Your task
Each line of the data that mentions the string "Given" needs to be identified and copied.

Material to process
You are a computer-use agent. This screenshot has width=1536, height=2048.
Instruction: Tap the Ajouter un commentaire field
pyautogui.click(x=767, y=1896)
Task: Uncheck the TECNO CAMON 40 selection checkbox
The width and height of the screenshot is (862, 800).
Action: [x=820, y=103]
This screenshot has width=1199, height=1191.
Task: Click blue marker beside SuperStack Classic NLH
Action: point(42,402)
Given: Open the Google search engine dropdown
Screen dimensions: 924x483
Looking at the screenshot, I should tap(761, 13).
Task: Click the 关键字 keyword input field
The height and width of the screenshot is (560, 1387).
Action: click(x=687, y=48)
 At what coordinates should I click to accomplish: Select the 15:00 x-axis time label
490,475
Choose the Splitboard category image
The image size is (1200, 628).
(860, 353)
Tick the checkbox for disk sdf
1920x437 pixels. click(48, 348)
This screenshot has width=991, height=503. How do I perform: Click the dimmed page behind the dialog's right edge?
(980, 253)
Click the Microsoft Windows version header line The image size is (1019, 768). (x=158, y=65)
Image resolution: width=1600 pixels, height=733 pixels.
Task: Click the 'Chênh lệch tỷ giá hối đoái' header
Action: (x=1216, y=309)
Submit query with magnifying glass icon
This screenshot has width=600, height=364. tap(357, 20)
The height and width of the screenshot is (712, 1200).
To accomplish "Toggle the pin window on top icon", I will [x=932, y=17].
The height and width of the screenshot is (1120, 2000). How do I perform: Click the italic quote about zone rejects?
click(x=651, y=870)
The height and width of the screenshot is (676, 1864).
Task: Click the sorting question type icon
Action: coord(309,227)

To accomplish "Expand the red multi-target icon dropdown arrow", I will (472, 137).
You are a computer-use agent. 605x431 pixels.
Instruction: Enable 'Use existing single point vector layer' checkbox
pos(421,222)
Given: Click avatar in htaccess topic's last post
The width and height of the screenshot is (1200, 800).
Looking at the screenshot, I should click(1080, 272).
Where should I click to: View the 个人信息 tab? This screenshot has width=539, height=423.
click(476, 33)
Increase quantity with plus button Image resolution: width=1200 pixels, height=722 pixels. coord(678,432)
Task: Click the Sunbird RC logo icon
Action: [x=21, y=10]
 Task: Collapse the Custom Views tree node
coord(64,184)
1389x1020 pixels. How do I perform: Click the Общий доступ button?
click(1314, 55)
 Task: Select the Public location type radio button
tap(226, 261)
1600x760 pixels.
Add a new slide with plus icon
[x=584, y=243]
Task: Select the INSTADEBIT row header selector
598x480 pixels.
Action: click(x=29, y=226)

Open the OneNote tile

Reply
Given: Open the Google search engine dropdown
Given: Click avatar in htaccess topic's last post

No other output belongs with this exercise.